Bohemian Rhapsody

Freddie Mercury ha rappresentato l’essenza del frontman. Un artista con il potere di trasmettere tutta la sua prorompente carica di vitalità al pubblico; un uomo che riusciva a ragionare fuori da qualsiasi schema, proponendo spesso scelte ardite e fuori da qualsiasi logica commerciale dell’epoca. Una carica selvaggia e imprevedibile, tanto da riuscire a sfociare anche nella sua tormentata vita personale, condizionandola in maniera irreversibile.

IL RUMORE DELLA MUSICA

Non è facile essere Freddie Mercury. Non è stato facile nemmeno per lui stando alle tante biografie uscite, figuratevi per quel Randy Maleck che ha accettato l’incredibile sfida di rappresentare l’immortale voce dei film all’interno della bio pic chiamata Bohemian Rapsody.
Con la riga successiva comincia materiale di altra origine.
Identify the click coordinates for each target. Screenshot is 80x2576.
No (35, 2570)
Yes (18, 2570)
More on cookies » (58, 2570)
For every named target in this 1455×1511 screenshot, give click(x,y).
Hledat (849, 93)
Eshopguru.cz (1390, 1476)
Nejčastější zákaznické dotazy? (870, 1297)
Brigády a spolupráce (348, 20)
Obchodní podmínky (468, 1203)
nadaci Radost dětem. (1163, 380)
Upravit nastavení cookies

Un film che consacra la figura del cantante nato a Zanzibar, senza però mai mettere in ombra gli ingranaggi di quel meccanismo perfetto chiamato Queen: Roger Taylor (Ben Hardy), John Deacon (Jospeh Mazzello) e Brian May (Gwilym Lee). In tutto questo lo sceneggiatore Anthony McCarten, unendo alcuni passaggi in maniera storicamente non proprio accurata (tipo il momento in cui Freddie mette al corrente il gruppo della sua malattia), sceglie una strada piuttosto superficiale nel raccontare alcuni passaggi chiave nella vita del cantante. Sia il momento in cui prende consapevolezza della sua identità sessuale, quanto quello della contrazione della malattia, non sono mai approfonditi, non si entra mai nell’intimità del protagonista, restando piuttosto attinenti unicamente ai fatti che fanno parte di un viaggio corale che culmina nel famoso concerto di Wembley. Persino il concetto stesso di solitudine, che in alcuni momenti della pellicola sembra emergere, è subito soffocato da una canzone o da un dialogo tra i membri della band.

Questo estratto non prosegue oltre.